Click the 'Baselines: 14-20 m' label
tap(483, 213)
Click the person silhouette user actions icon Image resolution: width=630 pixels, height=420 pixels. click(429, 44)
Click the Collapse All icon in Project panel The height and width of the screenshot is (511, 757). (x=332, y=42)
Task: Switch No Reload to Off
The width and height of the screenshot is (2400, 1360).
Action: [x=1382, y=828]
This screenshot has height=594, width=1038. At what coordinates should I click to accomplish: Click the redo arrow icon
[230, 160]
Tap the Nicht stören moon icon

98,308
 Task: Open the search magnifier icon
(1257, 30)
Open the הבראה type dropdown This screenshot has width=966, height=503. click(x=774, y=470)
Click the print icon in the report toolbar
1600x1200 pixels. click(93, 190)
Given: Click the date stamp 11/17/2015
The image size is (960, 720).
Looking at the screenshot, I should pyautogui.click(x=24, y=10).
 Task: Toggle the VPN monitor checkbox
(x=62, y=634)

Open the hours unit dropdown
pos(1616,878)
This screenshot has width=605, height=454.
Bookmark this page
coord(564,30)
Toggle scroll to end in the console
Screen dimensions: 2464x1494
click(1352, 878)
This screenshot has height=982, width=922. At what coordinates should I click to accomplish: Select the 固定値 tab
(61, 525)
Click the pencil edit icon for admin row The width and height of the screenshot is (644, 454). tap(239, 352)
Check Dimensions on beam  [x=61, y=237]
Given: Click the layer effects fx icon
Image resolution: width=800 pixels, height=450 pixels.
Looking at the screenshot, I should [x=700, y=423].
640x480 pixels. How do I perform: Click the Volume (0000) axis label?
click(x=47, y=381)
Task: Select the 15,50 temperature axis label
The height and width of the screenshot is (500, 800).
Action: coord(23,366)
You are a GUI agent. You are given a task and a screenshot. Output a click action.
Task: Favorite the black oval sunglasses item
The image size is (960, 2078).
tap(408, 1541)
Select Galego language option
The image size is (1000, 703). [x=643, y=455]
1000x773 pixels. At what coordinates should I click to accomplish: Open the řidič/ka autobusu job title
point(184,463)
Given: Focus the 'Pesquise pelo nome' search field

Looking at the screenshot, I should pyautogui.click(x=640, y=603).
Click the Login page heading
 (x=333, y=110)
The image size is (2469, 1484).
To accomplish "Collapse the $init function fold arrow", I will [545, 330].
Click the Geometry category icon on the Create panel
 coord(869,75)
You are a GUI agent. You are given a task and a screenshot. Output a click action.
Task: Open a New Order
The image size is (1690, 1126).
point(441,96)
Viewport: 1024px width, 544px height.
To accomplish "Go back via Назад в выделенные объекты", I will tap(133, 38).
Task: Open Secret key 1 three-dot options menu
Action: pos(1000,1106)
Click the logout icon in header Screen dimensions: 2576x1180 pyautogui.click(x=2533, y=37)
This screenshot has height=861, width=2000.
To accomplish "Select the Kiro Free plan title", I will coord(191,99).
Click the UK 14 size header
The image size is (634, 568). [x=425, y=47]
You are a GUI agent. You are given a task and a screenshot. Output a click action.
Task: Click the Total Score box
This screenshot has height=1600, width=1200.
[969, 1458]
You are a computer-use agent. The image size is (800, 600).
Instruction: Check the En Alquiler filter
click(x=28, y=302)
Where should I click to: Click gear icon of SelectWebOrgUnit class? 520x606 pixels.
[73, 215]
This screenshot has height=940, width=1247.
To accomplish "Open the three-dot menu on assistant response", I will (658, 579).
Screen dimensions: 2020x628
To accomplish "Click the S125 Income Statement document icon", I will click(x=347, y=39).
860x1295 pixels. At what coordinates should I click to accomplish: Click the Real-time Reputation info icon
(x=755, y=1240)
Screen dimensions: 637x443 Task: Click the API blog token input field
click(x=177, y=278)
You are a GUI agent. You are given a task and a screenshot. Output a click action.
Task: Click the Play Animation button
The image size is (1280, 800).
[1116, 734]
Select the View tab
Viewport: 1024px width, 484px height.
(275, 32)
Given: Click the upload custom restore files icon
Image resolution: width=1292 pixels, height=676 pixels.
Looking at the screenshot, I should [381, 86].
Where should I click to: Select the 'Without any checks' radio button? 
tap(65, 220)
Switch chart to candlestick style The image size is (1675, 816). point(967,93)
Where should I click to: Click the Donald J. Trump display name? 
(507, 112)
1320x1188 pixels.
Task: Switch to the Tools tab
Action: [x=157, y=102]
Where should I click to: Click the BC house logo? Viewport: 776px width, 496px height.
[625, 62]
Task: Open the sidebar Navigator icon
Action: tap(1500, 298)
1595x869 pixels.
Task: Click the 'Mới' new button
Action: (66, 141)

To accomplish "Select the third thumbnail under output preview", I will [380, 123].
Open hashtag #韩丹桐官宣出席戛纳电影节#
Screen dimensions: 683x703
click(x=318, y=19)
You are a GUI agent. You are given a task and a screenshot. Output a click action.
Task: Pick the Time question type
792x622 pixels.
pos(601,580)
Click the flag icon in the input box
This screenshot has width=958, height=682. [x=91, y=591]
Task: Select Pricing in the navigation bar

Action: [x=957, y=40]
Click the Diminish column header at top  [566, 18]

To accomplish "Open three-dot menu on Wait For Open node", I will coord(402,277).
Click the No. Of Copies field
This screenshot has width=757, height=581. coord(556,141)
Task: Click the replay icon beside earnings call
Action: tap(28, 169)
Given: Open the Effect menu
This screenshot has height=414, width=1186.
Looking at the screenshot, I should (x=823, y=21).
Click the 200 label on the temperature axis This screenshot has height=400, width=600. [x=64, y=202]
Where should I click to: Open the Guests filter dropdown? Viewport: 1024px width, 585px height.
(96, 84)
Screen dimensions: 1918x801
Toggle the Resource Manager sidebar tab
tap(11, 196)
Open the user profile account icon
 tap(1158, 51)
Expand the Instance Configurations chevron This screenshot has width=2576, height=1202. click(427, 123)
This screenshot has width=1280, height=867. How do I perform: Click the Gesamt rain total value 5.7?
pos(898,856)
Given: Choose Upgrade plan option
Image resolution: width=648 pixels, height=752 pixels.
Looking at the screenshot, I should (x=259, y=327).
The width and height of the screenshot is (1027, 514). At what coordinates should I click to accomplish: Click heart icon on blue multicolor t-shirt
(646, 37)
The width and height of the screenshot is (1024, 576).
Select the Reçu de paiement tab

-=-=-=-=-

WRITTEN INSTRUCTION:
Please rewrite everything in the data above, from its first line down to and including the line that contains "Action: [x=1382, y=828]", as a Markdown table with the columns Row and Data line. Number each row and leave out blank lines.

OUTPUT OF THE EXERCISE:
| Row | Data line |
|---|---|
| 1 | Click the 'Baselines: 14-20 m' label |
| 2 | tap(483, 213) |
| 3 | Click the person silhouette user actions icon Image resolution: width=630 pixels, height=420 pixels. click(429, 44) |
| 4 | Click the Collapse All icon in Project panel The height and width of the screenshot is (511, 757). (x=332, y=42) |
| 5 | Task: Switch No Reload to Off |
| 6 | The width and height of the screenshot is (2400, 1360). |
| 7 | Action: [x=1382, y=828] |